Public reporting should state boundaries and uncertainty. Annual electricity, renewable matching and facility efficiency describe different questions. Water withdrawal differs from consumption; market-based emissions differ from physical grid intensity. Presenting them together with location and time avoids a misleading single score. The strategy is credible when engineering, energy procurement, sustainability and finance use consistent workloads and scenarios.
How to read the current evidence
Evidence about emerging technology has several layers. Binding law and official implementation dates describe obligations; standards and guidance describe expected practices; peer-reviewed or metrology research tests particular mechanisms; institutional scenarios explore conditional futures; and vendor claims describe products under stated or unstated conditions. These layers should not be blended. A result established in one experiment is not proof of sector-wide readiness, while a scenario is not a prediction. Decision papers should label the evidence type, date and relevant jurisdiction beside each material claim.
Uncertainty should be carried into the decision rather than removed through confident prose. Teams should show which conclusion depends on adoption, performance, cost, infrastructure, regulation or behaviour; identify the observation that would change the conclusion; and set a review date. Where evidence is contested, compare sources and methods instead of taking an average of incompatible claims. This discipline is especially important for technology and sustainability, where technical capability, implementation capacity and social acceptance can move at different speeds.
Limitations and interpretation
This article separates enacted requirements and cited institutional evidence from the author's analysis. Hypothetical examples are explicitly illustrative. Technology performance, legal duties and implementation choices depend on context and may change after 16 August 2026; organisations should confirm current requirements and test claims in their own environment.
What decision-makers should do now
- Create joint compute, energy and grid scenarios.

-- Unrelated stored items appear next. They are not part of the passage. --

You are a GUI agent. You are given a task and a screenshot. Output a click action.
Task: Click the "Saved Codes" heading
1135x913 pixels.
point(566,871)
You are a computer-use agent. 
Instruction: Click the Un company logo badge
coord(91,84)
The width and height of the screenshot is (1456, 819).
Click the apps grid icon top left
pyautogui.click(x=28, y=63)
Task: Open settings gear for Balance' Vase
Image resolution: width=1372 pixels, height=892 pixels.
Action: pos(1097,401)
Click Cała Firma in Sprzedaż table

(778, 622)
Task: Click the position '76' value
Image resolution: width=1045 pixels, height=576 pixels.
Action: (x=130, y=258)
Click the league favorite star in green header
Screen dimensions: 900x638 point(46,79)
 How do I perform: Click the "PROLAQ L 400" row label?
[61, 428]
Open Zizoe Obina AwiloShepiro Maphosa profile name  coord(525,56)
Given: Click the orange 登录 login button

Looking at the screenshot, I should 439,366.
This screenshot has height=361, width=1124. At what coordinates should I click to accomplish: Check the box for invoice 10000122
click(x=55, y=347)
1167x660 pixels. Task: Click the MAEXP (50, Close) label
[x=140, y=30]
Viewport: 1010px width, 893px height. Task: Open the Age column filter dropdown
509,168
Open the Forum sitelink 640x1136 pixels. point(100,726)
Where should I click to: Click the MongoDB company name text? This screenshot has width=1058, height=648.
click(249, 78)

- Measure electricity per useful service outcome.
- Test local connection and congestion constraints.
- Design flexibility for deferrable workloads.
- Assess hourly power, resilience, carbon and water together.
- Use staged commitments and trigger-based capacity decisions.
Conclusion
The central AI infrastructure question is not whether global electricity systems can supply one forecast total. It is whether specific projects can obtain reliable, timely and socially credible power while technology and demand remain uncertain. Organisations that integrate compute architecture with grid reality can make better location, contracting and workload decisions—and avoid confusing purchased capacity with usable strategic capability.
Frequently asked questions
How much electricity could data centres use in 2030?
The IEA base case projects around 945 TWh globally in 2030, while emphasising substantial uncertainty and alternative scenarios.
Why can local impact be large if the global share is small?
Data centres cluster geographically, so connection capacity, congestion and generation can bind in a particular region even when global share remains limited.
What is the best AI energy-efficiency metric?
No single metric is sufficient. Link facility and IT electricity to a defined useful workload and verified service or model-quality outcome.
Can AI workloads support the grid?
Some training and batch workloads may shift in time or place, but flexibility depends on system design, data constraints, latency and contracts.
Does buying renewable power solve the issue?
It can support decarbonisation, but does not by itself resolve connection timing, congestion, hourly matching, resilience, additionality or local impacts.